Langues étrangères: ne pas renforcer la barrière de rösti

Si nous tenons toujours à notre quadrilinguisme de la Suisse, la première langue étrangère doit impérativement être une langue nationale.

Par Thomas Minder (Conseiller aux Etats, SH, indépendant), publié dans les « Schaffhauser Nachrichten » du 23. août 2014 (Text auf Deutsch).

RöschtigrabenA l’heure même où sonne la rentrée des classes, le débat sur l‘enseignement des langues étrangères est une fois de plus relancé. Contre la volonté de son gouvernement, le canton de Thurgovie ne veut plus qu’une seule langue étrangère à l’école primaire: l’anglais. Notre conseil cantonal schaffhousois a récemment transmis un postulat proposant plus ou moins la même idée. Il ne tranche pas la question de savoir si la première langue nationale doit être l’anglais ou le français.

Obwald et Saint-Gall s’engagent dans la même direction. Depuis six ans, les écoliers du canton de Schaffhouse apprennent l’anglais à partir de la 3e année primaire.
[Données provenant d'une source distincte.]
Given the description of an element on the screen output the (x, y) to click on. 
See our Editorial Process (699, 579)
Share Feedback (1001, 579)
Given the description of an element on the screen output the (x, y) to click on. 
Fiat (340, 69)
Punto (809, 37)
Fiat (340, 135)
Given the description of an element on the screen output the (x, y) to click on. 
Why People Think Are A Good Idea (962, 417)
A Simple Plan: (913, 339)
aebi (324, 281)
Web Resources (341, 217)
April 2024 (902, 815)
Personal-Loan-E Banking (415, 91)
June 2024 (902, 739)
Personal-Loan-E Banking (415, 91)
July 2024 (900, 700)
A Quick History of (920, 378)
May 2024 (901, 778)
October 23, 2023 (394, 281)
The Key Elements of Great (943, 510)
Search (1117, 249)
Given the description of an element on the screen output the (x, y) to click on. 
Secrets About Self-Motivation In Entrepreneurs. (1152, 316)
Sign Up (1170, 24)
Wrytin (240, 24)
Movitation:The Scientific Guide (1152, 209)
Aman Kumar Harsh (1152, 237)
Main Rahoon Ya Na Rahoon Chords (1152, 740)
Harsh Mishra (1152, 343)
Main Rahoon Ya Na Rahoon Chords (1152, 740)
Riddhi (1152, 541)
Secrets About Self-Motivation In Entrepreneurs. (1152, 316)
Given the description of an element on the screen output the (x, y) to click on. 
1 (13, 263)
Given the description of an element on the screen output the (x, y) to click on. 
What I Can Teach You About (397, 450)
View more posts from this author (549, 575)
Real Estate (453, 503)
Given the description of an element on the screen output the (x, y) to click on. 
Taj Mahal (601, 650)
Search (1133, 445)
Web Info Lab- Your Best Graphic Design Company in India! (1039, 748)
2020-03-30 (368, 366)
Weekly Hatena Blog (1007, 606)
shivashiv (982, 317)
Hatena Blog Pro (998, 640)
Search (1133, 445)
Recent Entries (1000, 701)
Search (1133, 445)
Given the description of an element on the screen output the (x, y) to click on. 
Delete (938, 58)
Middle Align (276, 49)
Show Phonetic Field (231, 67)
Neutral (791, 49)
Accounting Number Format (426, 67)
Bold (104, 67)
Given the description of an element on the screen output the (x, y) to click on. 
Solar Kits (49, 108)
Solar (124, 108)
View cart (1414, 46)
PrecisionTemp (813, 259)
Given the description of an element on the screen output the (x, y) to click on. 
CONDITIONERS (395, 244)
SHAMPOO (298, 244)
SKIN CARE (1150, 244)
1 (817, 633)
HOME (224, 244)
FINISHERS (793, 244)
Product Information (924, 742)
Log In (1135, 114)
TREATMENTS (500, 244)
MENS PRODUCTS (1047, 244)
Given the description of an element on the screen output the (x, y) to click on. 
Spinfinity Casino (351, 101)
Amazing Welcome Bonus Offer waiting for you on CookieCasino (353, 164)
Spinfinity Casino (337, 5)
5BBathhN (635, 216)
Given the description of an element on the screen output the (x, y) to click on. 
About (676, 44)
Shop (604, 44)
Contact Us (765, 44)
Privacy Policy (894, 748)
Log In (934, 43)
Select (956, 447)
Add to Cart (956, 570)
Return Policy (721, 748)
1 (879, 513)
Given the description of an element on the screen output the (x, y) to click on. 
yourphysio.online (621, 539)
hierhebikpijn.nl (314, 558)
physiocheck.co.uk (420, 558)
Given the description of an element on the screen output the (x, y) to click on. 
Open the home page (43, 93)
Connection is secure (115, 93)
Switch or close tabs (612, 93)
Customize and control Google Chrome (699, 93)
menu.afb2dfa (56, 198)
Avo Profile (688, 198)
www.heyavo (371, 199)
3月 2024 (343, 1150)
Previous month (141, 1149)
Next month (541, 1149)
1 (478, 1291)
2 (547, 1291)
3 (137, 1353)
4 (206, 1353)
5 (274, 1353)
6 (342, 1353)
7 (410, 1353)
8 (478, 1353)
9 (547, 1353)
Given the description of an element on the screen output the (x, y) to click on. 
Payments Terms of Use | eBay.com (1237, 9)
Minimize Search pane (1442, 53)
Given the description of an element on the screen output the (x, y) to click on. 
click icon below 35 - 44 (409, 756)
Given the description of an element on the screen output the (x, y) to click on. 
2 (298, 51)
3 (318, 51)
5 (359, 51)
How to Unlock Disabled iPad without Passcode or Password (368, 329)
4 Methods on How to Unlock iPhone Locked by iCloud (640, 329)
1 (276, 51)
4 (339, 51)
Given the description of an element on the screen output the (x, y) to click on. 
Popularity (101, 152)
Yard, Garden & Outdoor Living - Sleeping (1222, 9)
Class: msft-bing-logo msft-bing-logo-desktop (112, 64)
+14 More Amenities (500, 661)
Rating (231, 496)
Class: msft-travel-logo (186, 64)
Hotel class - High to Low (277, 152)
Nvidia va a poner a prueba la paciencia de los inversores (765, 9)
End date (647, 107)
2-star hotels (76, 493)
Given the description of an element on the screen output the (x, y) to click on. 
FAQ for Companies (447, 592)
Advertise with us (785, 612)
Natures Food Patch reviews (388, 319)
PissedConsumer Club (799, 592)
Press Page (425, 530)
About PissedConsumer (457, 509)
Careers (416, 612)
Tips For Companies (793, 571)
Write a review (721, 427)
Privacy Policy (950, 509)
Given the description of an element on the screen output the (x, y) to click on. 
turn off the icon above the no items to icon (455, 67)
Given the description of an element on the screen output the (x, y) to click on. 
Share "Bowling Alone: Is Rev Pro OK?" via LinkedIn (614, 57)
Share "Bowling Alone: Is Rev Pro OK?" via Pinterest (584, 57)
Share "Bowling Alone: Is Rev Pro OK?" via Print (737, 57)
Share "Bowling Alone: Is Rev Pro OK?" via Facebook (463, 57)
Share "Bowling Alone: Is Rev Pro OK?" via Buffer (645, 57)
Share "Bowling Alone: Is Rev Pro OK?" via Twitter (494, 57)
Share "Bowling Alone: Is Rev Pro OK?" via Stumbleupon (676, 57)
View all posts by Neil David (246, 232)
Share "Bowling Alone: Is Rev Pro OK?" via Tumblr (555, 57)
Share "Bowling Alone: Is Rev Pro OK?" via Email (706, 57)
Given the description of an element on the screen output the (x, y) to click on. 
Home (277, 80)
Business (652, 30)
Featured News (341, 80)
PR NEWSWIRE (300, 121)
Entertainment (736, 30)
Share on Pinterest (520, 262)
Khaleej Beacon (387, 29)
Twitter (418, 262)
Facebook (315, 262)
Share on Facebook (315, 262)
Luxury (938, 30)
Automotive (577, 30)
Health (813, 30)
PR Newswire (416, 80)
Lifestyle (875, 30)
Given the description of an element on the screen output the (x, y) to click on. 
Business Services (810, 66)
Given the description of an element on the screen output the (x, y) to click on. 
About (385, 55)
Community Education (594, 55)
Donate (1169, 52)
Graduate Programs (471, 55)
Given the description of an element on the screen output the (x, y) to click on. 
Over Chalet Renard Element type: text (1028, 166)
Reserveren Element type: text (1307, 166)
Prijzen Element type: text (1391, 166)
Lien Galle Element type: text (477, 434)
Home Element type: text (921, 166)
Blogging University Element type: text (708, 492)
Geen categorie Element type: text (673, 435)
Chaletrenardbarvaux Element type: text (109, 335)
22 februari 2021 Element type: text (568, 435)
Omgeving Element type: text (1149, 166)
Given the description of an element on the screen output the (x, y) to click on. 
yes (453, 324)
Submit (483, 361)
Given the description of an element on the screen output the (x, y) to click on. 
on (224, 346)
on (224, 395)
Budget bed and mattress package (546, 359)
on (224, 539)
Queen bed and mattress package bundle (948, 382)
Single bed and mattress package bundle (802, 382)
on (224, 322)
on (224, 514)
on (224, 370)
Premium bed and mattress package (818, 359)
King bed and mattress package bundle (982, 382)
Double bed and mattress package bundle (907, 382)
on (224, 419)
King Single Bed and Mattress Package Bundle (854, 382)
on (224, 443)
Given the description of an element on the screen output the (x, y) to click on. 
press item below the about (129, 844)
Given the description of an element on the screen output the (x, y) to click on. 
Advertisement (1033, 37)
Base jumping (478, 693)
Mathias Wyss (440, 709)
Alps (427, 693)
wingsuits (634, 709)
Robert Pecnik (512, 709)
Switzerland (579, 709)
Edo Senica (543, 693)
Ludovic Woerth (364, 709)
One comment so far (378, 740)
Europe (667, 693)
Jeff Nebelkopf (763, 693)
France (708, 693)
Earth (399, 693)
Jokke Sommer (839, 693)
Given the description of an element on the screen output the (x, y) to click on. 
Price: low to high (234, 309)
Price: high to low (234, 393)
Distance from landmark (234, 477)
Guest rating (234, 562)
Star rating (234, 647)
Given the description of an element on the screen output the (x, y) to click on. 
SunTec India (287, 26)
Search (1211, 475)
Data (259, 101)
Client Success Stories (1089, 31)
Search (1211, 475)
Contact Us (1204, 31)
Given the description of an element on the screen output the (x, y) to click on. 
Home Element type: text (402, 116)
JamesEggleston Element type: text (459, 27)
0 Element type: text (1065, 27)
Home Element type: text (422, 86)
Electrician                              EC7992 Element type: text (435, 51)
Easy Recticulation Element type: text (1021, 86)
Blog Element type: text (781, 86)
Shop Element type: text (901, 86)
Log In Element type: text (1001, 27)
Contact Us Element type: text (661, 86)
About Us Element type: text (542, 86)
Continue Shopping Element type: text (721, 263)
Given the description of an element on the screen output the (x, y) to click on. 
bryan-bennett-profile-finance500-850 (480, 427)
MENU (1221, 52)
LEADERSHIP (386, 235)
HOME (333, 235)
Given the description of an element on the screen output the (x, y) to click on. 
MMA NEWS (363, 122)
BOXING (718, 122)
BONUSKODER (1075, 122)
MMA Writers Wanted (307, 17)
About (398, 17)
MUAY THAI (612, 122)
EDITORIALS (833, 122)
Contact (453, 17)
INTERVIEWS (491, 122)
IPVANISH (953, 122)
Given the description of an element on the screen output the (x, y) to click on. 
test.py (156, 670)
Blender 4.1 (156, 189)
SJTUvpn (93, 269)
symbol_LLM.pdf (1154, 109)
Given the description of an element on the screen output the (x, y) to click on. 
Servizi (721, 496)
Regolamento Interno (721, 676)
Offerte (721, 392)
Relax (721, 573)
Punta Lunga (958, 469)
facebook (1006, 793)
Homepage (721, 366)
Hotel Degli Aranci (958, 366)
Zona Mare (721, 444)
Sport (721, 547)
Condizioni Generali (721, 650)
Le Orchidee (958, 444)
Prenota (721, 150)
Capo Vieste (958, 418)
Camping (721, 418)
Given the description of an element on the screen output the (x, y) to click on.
En 2004, la Conférence suisse des directeurs cantonaux de l’instruction publique (CDIP/EDK) a décidé que deux langues étrangères seraient enseignées dans les écoles primaires.

De plus, un mastodonte de la politique de la formation est à l’ordre du jour – le Plan d’études 21 (Lehrplan 21). D’ici à la fin de 2014, celui-ci doit concrétiser l’article constitutionnel 62 sur l’harmonisation de l’instruction publique. Le Plan d’études 21 demande explicitement que la première langue étrangère soit enseignée à partir de la 3e année et la deuxième langue étrangère à partir de la 5e année primaire. Et c’est aussi très bien ainsi. Bien que la souveraineté en matière de formation appartienne aux cantons, les paramètres les plus basiques devraient être formulés par la politique nationale (Parlement et peuple).

Je considère donc que les efforts déployés par la Suisse orientale vont dans la mauvaise direction. En effet, pour le bien de la cohésion nationale, c’est le français qui doit rester la première langue étrangère pour nous, Suisses alémaniques, tout comme l’allemand pour les Suisses romands. Cette décision de pure politique institutionnelle doit primer le facteur temporel – autrement dit: la question de savoir quand on doit concrètement commencer d’apprendre les langues étrangères. Certes, le français est plus difficile à apprendre et moins utilisé que l’anglais. Si nous tenons toujours à notre quadrilinguisme, la première langue étrangère doit toutefois impérativement être une langue nationale.

L’anglais (et donc aussi son américanisation) a considérablement accru son influence du fait de la globalisation – par les nouveaux médias, Internet et Facebook, mais aussi par l’ouverture des frontières et les possibilités de voyager qui s’offrent aux plus jeunes générations. Ce changement n’est, en soi, pas à déplorer. Mais il ne profite pas particulièrement à la Suisse, nation portée par une volonté politique commune, ni à son identité, sa culture, ses valeurs, ses traditions et sa cohésion. En fin de compte, c’est avant tout l’économie (internationale) qui tire profit de l’anglais précoce. A titre personnel, j’attache plus d’importance au français pour le développement social et l’esprit de corps dans notre pays.

Ma fréquentation de l’Ecole supérieure de commerce de Neuchâtel ainsi que mon cursus MBA à l’école jésuite de la Fordham University, à New York, m’autorisent à porter un regard nuancé sur l’importance de ces deux langues étrangères. En tant qu’entrepreneur et politicien, mais aussi en tant que citoyen, j’ai affaire à ces deux langues tous les jours. Au Conseil des États, chacun-e intervient dans sa langue maternelle; même durant les séances de commission, rien n’est traduit. Et c’est aussi très bien ainsi. Cela nous pousse, nous les parlementaires, à perfectionner nos connaissances linguistiques si nous voulons comprendre nos collègues – ou même simplement nous faire entendre.

La maîtrise des langues, dans un environnement où fait rage une vive concurrence, a et conservera pour un pays pauvre en matières premières comme la Suisse une importance cruciale. Malgré un nombre élevé d’enfants de migrants, pour qui l’allemand lui-même représente déjà la première langue étrangère, un nivellement par le bas serait catastrophique.

Tant l’anglais que le français – auxquels on pourrait d’ailleurs ajouter l’italien – doivent conserver leur place dans notre système scolaire performant. Si l’on veut éviter que la barrière de rösti ne se renforce, le français doit toutefois rester le premier choix.